Material provided

________

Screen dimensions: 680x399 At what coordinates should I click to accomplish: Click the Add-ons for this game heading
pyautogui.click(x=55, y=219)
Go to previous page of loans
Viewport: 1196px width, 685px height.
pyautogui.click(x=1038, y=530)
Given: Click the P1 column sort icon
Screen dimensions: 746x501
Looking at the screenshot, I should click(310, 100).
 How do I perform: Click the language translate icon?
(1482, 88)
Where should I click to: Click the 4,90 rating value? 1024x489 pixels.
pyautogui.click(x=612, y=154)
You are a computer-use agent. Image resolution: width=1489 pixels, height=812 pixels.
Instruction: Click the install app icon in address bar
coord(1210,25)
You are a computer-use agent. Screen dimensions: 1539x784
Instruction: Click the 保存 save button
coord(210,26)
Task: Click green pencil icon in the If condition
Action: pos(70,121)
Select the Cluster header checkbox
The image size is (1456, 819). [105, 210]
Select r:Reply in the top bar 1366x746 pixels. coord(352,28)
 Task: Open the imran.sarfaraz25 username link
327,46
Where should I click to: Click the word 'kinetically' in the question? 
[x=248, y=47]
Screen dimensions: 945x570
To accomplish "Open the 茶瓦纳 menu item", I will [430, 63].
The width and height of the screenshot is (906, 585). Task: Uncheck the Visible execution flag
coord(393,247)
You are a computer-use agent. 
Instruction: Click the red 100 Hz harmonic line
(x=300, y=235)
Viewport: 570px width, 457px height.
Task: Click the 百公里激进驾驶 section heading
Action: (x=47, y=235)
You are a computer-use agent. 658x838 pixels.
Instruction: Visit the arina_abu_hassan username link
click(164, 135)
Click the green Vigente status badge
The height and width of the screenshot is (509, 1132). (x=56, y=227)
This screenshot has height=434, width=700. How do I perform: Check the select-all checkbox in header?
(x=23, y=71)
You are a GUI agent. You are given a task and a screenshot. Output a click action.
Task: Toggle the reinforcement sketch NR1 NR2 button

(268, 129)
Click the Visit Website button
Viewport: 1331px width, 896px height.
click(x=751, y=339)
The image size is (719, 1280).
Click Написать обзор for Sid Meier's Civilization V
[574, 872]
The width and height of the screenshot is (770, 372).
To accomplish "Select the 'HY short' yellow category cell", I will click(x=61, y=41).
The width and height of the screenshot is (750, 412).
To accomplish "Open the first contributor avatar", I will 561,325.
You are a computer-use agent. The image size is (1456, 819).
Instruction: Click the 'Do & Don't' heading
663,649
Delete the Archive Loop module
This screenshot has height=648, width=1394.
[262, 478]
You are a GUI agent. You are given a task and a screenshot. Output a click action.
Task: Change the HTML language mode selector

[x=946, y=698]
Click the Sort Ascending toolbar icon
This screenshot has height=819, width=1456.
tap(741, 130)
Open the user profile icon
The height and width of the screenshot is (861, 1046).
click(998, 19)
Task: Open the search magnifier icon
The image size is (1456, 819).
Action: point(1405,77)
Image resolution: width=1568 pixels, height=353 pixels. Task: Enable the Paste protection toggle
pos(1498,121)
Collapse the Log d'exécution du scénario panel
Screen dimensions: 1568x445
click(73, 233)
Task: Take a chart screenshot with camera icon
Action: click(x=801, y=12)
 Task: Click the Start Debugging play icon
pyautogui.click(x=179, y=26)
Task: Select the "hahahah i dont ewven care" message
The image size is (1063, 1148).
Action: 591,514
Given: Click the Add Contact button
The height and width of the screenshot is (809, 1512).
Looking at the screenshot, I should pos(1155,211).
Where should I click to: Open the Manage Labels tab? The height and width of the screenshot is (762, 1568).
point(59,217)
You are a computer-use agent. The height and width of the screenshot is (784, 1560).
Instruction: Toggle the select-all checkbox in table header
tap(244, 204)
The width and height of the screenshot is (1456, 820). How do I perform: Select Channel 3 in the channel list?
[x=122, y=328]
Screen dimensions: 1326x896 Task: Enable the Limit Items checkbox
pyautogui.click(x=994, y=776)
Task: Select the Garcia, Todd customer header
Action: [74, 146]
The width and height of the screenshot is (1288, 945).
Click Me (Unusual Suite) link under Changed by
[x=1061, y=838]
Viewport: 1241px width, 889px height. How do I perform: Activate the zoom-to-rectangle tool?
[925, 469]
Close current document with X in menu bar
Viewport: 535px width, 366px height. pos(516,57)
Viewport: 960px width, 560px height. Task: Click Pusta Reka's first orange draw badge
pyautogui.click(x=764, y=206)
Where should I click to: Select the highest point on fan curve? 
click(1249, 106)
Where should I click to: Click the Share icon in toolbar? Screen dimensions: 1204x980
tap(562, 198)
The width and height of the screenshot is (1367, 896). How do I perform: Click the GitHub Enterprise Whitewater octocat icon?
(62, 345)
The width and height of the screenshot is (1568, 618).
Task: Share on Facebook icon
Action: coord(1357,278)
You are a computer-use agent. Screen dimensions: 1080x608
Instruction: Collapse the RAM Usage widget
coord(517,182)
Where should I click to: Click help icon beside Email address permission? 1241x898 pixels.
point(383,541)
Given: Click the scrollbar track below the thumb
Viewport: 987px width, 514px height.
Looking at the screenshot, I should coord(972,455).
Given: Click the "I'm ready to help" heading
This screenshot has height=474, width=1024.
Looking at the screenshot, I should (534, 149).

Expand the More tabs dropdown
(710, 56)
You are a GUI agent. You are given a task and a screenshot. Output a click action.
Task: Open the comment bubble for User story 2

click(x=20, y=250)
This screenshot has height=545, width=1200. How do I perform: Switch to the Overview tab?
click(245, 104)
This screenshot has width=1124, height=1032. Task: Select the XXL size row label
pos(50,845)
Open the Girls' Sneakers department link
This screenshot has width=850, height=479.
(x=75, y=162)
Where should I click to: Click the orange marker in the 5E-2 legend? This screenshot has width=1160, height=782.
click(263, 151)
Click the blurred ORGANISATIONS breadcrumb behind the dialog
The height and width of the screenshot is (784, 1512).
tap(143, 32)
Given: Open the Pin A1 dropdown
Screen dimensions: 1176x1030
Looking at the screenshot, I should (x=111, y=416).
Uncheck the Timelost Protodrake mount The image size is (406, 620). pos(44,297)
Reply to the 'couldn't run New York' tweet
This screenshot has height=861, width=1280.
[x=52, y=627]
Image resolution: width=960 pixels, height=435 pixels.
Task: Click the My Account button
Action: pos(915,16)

________

What you will do
Output every line of these records as a JSON list of strings, one string per line, omitting blank lines.

Answer to this exercise
[
  "Screen dimensions: 680x399 At what coordinates should I click to accomplish: Click the Add-ons for this game heading",
  "pyautogui.click(x=55, y=219)",
  "Go to previous page of loans",
  "Viewport: 1196px width, 685px height.",
  "pyautogui.click(x=1038, y=530)",
  "Given: Click the P1 column sort icon",
  "Screen dimensions: 746x501",
  "Looking at the screenshot, I should click(310, 100).",
  " How do I perform: Click the language translate icon?",
  "(1482, 88)",
  "Where should I click to: Click the 4,90 rating value? 1024x489 pixels.",
  "pyautogui.click(x=612, y=154)",
  "You are a computer-use agent. Image resolution: width=1489 pixels, height=812 pixels.",
  "Instruction: Click the install app icon in address bar",
  "coord(1210,25)",
  "You are a computer-use agent. Screen dimensions: 1539x784",
  "Instruction: Click the 保存 save button",
  "coord(210,26)",
  "Task: Click green pencil icon in the If condition",
  "Action: pos(70,121)",
  "Select the Cluster header checkbox",
  "The image size is (1456, 819). [105, 210]",
  "Select r:Reply in the top bar 1366x746 pixels. coord(352,28)",
  " Task: Open the imran.sarfaraz25 username link",
  "327,46",
  "Where should I click to: Click the word 'kinetically' in the question? ",
  "[x=248, y=47]",
  "Screen dimensions: 945x570",
  "To accomplish \"Open the 茶瓦纳 menu item\", I will [430, 63].",
  "The width and height of the screenshot is (906, 585). Task: Uncheck the Visible execution flag",
  "coord(393,247)",
  "You are a computer-use agent. ",
  "Instruction: Click the red 100 Hz harmonic line",
  "(x=300, y=235)",
  "Viewport: 570px width, 457px height.",
  "Task: Click the 百公里激进驾驶 section heading",
  "Action: (x=47, y=235)",
  "You are a computer-use agent. 658x838 pixels.",
  "Instruction: Visit the arina_abu_hassan username link",
  "click(164, 135)",
  "Click the green Vigente status badge",
  "The height and width of the screenshot is (509, 1132). (x=56, y=227)",
  "This screenshot has height=434, width=700. How do I perform: Check the select-all checkbox in header?",
  "(x=23, y=71)",
  "You are a GUI agent. You are given a task and a screenshot. Output a click action.",
  "Task: Toggle the reinforcement sketch NR1 NR2 button",
  "(268, 129)",
  "Click the Visit Website button",
  "Viewport: 1331px width, 896px height.",
  "click(x=751, y=339)",
  "The image size is (719, 1280).",
  "Click Написать обзор for Sid Meier's Civilization V",
  "[574, 872]",
  "The width and height of the screenshot is (770, 372).",
  "To accomplish \"Select the 'HY short' yellow category cell\", I will click(x=61, y=41).",
  "The width and height of the screenshot is (750, 412).",
  "To accomplish \"Open the first contributor avatar\", I will 561,325.",
  "You are a computer-use agent. The image size is (1456, 819).",
  "Instruction: Click the 'Do & Don't' heading",
  "663,649",
  "Delete the Archive Loop module",
  "This screenshot has height=648, width=1394.",
  "[262, 478]",
  "You are a GUI agent. You are given a task and a screenshot. Output a click action.",
  "Task: Change the HTML language mode selector",
  "[x=946, y=698]",
  "Click the Sort Ascending toolbar icon",
  "This screenshot has height=819, width=1456.",
  "tap(741, 130)",
  "Open the user profile icon",
  "The height and width of the screenshot is (861, 1046).",
  "click(998, 19)",
  "Task: Open the search magnifier icon",
  "The image size is (1456, 819).",
  "Action: point(1405,77)",
  "Image resolution: width=1568 pixels, height=353 pixels. Task: Enable the Paste protection toggle",
  "pos(1498,121)",
  "Collapse the Log d'exécution du scénario panel",
  "Screen dimensions: 1568x445",
  "click(73, 233)",
  "Task: Take a chart screenshot with camera icon",
  "Action: click(x=801, y=12)",
  " Task: Click the Start Debugging play icon",
  "pyautogui.click(x=179, y=26)",
  "Task: Select the \"hahahah i dont ewven care\" message",
  "The image size is (1063, 1148).",
  "Action: 591,514",
  "Given: Click the Add Contact button",
  "The height and width of the screenshot is (809, 1512).",
  "Looking at the screenshot, I should pos(1155,211).",
  "Where should I click to: Open the Manage Labels tab? The height and width of the screenshot is (762, 1568).",
  "point(59,217)",
  "You are a computer-use agent. The height and width of the screenshot is (784, 1560).",
  "Instruction: Toggle the select-all checkbox in table header",
  "tap(244, 204)",
  "The width and height of the screenshot is (1456, 820). How do I perform: Select Channel 3 in the channel list?",
  "[x=122, y=328]",
  "Screen dimensions: 1326x896 Task: Enable the Limit Items checkbox",
  "pyautogui.click(x=994, y=776)",
  "Task: Select the Garcia, Todd customer header",
  "Action: [74, 146]",
  "The width and height of the screenshot is (1288, 945).",
  "Click Me (Unusual Suite) link under Changed by",
  "[x=1061, y=838]",
  "Viewport: 1241px width, 889px height. How do I perform: Activate the zoom-to-rectangle tool?",
  "[925, 469]",
  "Close current document with X in menu bar",
  "Viewport: 535px width, 366px height. pos(516,57)",
  "Viewport: 960px width, 560px height. Task: Click Pusta Reka's first orange draw badge",
  "pyautogui.click(x=764, y=206)",
  "Where should I click to: Select the highest point on fan curve? ",
  "click(1249, 106)",
  "Where should I click to: Click the Share icon in toolbar? Screen dimensions: 1204x980",
  "tap(562, 198)",
  "The width and height of the screenshot is (1367, 896). How do I perform: Click the GitHub Enterprise Whitewater octocat icon?",
  "(62, 345)",
  "The width and height of the screenshot is (1568, 618).",
  "Task: Share on Facebook icon",
  "Action: coord(1357,278)",
  "You are a computer-use agent. Screen dimensions: 1080x608",
  "Instruction: Collapse the RAM Usage widget",
  "coord(517,182)",
  "Where should I click to: Click help icon beside Email address permission? 1241x898 pixels.",
  "point(383,541)",
  "Given: Click the scrollbar track below the thumb",
  "Viewport: 987px width, 514px height.",
  "Looking at the screenshot, I should coord(972,455).",
  "Given: Click the \"I'm ready to help\" heading",
  "This screenshot has height=474, width=1024.",
  "Looking at the screenshot, I should (534, 149).",
  "Expand the More tabs dropdown",
  "(710, 56)",
  "You are a GUI agent. You are given a task and a screenshot. Output a click action.",
  "Task: Open the comment bubble for User story 2",
  "click(x=20, y=250)",
  "This screenshot has height=545, width=1200. How do I perform: Switch to the Overview tab?",
  "click(245, 104)",
  "This screenshot has width=1124, height=1032. Task: Select the XXL size row label",
  "pos(50,845)",
  "Open the Girls' Sneakers department link",
  "This screenshot has width=850, height=479.",
  "(x=75, y=162)",
  "Where should I click to: Click the orange marker in the 5E-2 legend? This screenshot has width=1160, height=782.",
  "click(263, 151)",
  "Click the blurred ORGANISATIONS breadcrumb behind the dialog",
  "The height and width of the screenshot is (784, 1512).",
  "tap(143, 32)",
  "Given: Open the Pin A1 dropdown",
  "Screen dimensions: 1176x1030",
  "Looking at the screenshot, I should (x=111, y=416).",
  "Uncheck the Timelost Protodrake mount The image size is (406, 620). pos(44,297)",
  "Reply to the 'couldn't run New York' tweet",
  "This screenshot has height=861, width=1280.",
  "[x=52, y=627]",
  "Image resolution: width=960 pixels, height=435 pixels.",
  "Task: Click the My Account button",
  "Action: pos(915,16)"
]